Llamé a Leticia y me citó en casa de Carmen, su madre. Un elegante piso de clase media, recién alquilado, en el barrio de la Concepción de Madrid, muy próximo, paradójicamente, a la gran mezquita de la M-30 madrileña. Su voz apagada, su expresión de tristeza, su gesto de ansiedad y su desolación parecían estar impregnadas en sus facciones y eran su tarjeta de visita nada más verla. Sin dejar de fumar un cigarrillo rubio tras otro, relataba la angustia vivida desde que tuvo la certeza de que su hija Sara había sido secuestrada y trasladada a Iraq. Al escuchar su relato, como padre, entendía perfectamente su gesto enojado. Hacía cinco meses que no oía ni hablaba con su hija pequeña. Y, lo que era peor, no sabía ni siquiera si estaba viva o muerta. Las noticias que aparecían de Iraq en el telediario no hacían presagiar nada bueno ni que la situación del país fuera a cambiar. Los muertos se contaban a diario por docenas en los repetidos e indiscriminados atentados por casi toda la geografía iraquí. Leticia continuaba sin entender que fuera tan fácil que Alí, su Alí, aquel que un día le juró amor eterno, le hubiera robado de su lado, con total impunidad, aquello que más quería en su vida: su hija Sara. Había denunciado el hecho en dos comisarías, había escrito una carta al presidente Zapatero, otra a los Reyes, había hablado con la dirección consular del Ministerio de Asuntos Exteriores, pero nadie le había contestado y seguía sin saber nada de su hija. Le pregunté que hasta dónde estaba dispuesta a llegar para recuperar a Sara y sin pensar un segundo respondió:
—¿Que hasta dónde estoy dispuesta a llegar? Javier, estoy dispuesta a llegar hasta Basora, a la casa donde está viviendo el cabrón ese con mi hija, y traérmela para España.
Esa era exactamente la frase que quería oír. Mi idea del reportaje era justamente esa: contar y seguir paso a paso la odisea de una madre desesperada, en su intento de rescatar a su hija secuestrada en Iraq. El final era absolutamente imprevisible, pero todo lo que fuera ocurriendo, ser testigo de los movimientos de Leticia en su día a día tras los pasos de su hija, reunía todos los ingredientes para componer una preciosa historia periodística.
—¿Me dejarías ser testigo en la búsqueda de tu hija y ayudarte en lo que buenamente pueda?
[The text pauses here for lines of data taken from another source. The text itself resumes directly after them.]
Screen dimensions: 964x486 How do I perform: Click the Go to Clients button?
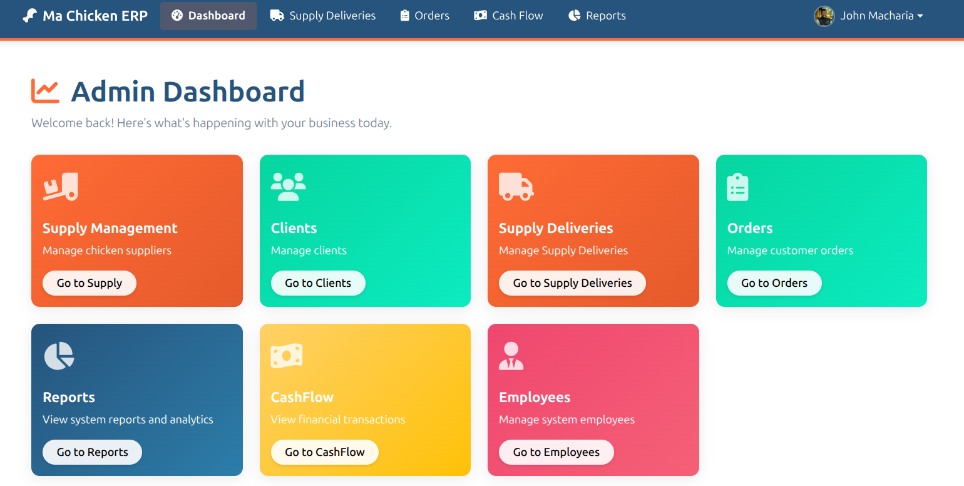point(318,282)
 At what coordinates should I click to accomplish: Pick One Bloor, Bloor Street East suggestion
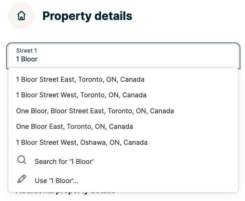pyautogui.click(x=95, y=111)
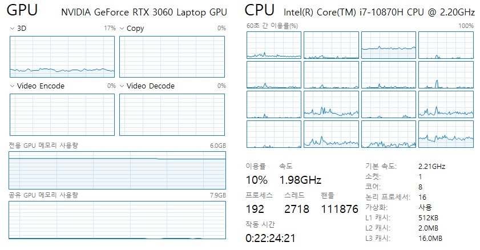Click the uptime value 0:22:24:21
This screenshot has height=250, width=480.
(271, 237)
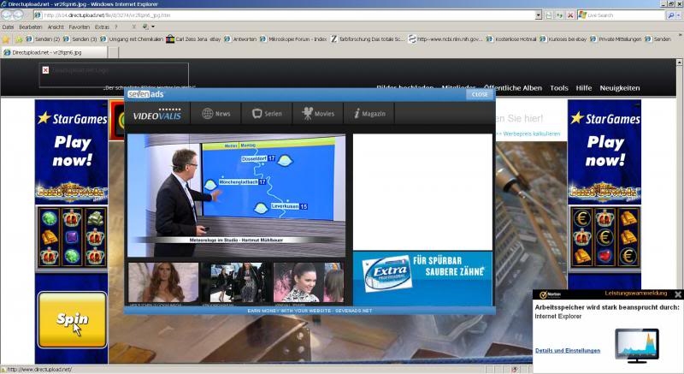Close the sevenads video popup
Image resolution: width=684 pixels, height=374 pixels.
(x=480, y=94)
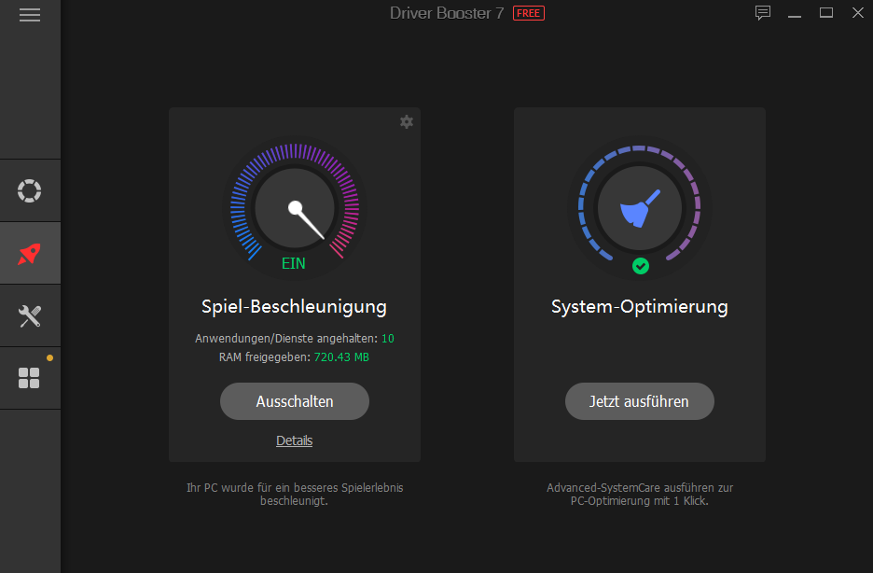873x573 pixels.
Task: Run system optimization via Jetzt ausführen
Action: click(639, 400)
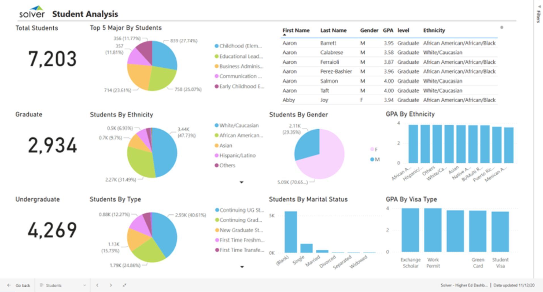Click the Go back arrow icon
This screenshot has width=543, height=292.
9,285
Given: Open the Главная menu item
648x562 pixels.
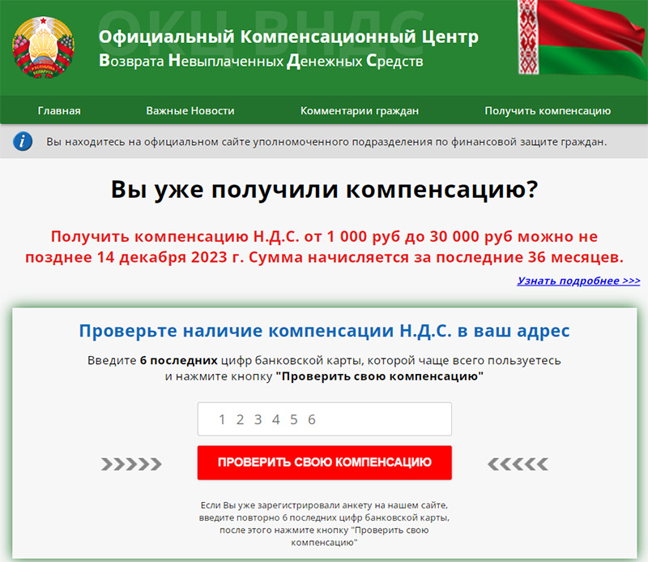Looking at the screenshot, I should click(59, 111).

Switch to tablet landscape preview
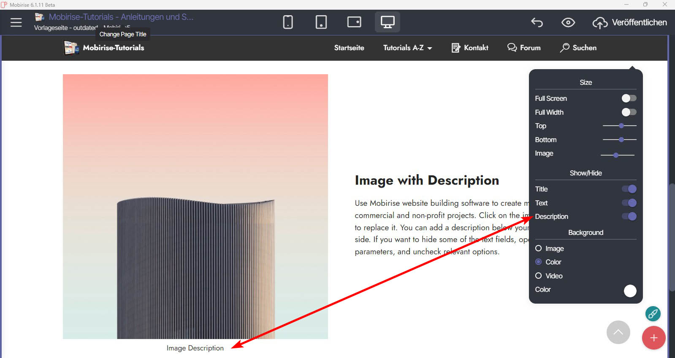(x=354, y=22)
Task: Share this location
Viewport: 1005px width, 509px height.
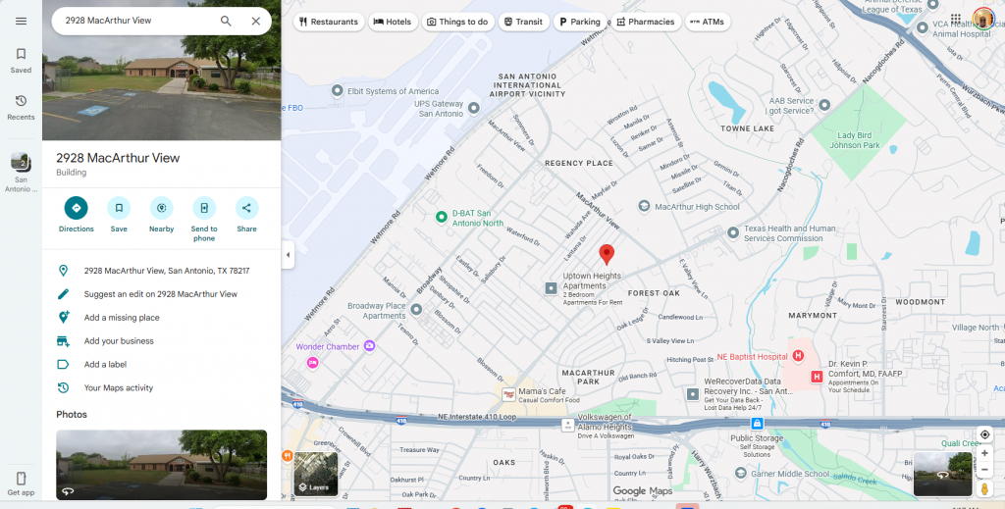Action: (x=246, y=208)
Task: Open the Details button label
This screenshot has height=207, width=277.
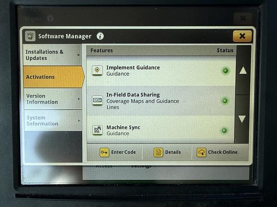Action: [x=173, y=152]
Leticia me respondió afirmativamente. Realmente estaba bloqueada y necesitaba ayuda. El tema no avanzaba ni judicial ni policialmente y no sabía qué pasos dar, más allá de la denuncia que había puesto.
Cuando le conté el tema a Pedro Revaldería, entonces director de producción de programas de Telecinco, y le comuniqué que mis intenciones eran las de hacer un gran reportaje, vivir y narrar en primera persona la aventura de Leticia en su intento de recuperar a su hija en Basora, me dijo que estaba absolutamente loco.
«¿Qué quieres? ¿Que te reciban a tiros a ti y a esa madre? ¡Estás loco, manzanillo!».
Por entonces aún desconocía que Abbas Alí apoyaba el uso de la violencia para conseguir causas mayores o que simpatizaba con la milicia chiita de Al Mahdi, el grupo civil armado más numeroso de Iraq con un grandísimo arraigo en Basora. Pero siempre pensé que las intenciones de Leticia se ajustaban a la lógica y al derecho. Era normal que quisiera luchar por recuperar a su hija. A Sara la había parido ella, en el hospital de El Escorial, en Madrid. Era española, de nacionalidad, de cultura y de nacimiento. Y era absolutamente injusto que por despecho o por venganza, Sara, con sus ocho años de inocencia, fuera castigada sin juicio y sin razón a vivir en el infierno. Sara había sido condenada por su padre a vivir de repente en un lugar desconocido, rodeada de miseria e inmundicias y edificios derruidos. Tenía que sobrevivir sin agua corriente y sin luz, con la comida justa para seguir pasando hambre; sin conocer el idioma y a cincuenta grados de temperatura ambiente. Sin poder salir de una extraña y desconocida casa en la que compartía sus sueños y sus insomnios con familiares desconocidos.
Sara intentaba conciliar el sueño cada noche con el ruido ininterrumpido de las bombas de destino incierto y con el sonido martilleante de los disparos de la artillería ligera. Este escenario debía de ser lo más parecido al infierno, porque a Satán no se le podría ocurrir nada peor.